As followers may remember, we have interpreted the Bitcoin chart from many different perspectives before, so let's look for different meanings from a different perspective;
The first thing I would like to draw your attention to is the RSI signal that formed at the top of 2021 before falling. These signals are valuable for charts because they foretell that the market can't move any further in that direction.
After the signal at the first top of 2021, there was a deep drop of around -50%. Fibonacci shows us here that after completing its decline in value between 0.5 and 0.618 (golden ratio value), it started to rise again. In fact, the bear cycle started after the same mismatch on the RSI side for the second time.
So we had 2 serious rises in the bull cycle in 2021.
Now... What do we see after the first drop in 2021?
We see that the 50 EMA (50-day moving average) yellow line was broken with a hard candle in the first place, then there were closures above and below this zone for 10 weeks, and then it experienced its second peak rise.
Now let's look at the current cycle, the 2nd Fibonacci values.
Here again, we can see signals on the pre-decline RSI, but they are more pronounced on the daily chart. With Bitcoin's decline, we see that it broke the 50 EMA with a hard candle pin, as it did in the previous cycle. Under normal circumstances, we should statistically expect it to rise after 10 weekly candles in total, as it did the previous time.

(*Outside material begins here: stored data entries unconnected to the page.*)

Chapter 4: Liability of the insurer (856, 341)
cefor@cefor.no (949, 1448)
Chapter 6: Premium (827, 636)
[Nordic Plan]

However, there is an important point here.
The Fed Rate Decision Meeting to be held on 18.09.2024, which I indicated with a yellow vertical dash line (it appears as 16.09 because the chart is weekly)
As I stated in my previous articles, I expect the first interest rate cut to be made on this date.
Accordingly, after the 50 EMA is broken, we have a total of 7 weeks until the meeting date. Accordingly, if Bitcoin will come back to the Fibonacci golden ratio range as in the previous cycle, then we should expect a sharp decline from the current level because time is running out.
I would like to add a footnote here; the previous Fibonacci took support from 0.618 (golden ratio) and created a balance in that region. In today's decline, it took this support at 0.5. Therefore, it may not want to see the 0.618 level. 0.5 levels point to around 48k.
If you remember, in another previous Bitcoin chart I drew a Bullish harmonic pattern starting from around 48K, you sometimes ask me if my bearish expectation is still valid. How can I be bullish when all the different perspectives I have drawn and tried to show you are all bearish.
Let's come to our 3rd Fibonacci levels.
I think that the highest level for #Btc in this cycle could be a level between 102k and 122k and I show you the reasons why I think so on the technical chart.
You will never see any imaginary and emotionally driven odds, rockets, flaming tweets from me. I think we will leave this market on time thanks to the bearish signals that Bitcoin will show when it reaches its peak in this cycle.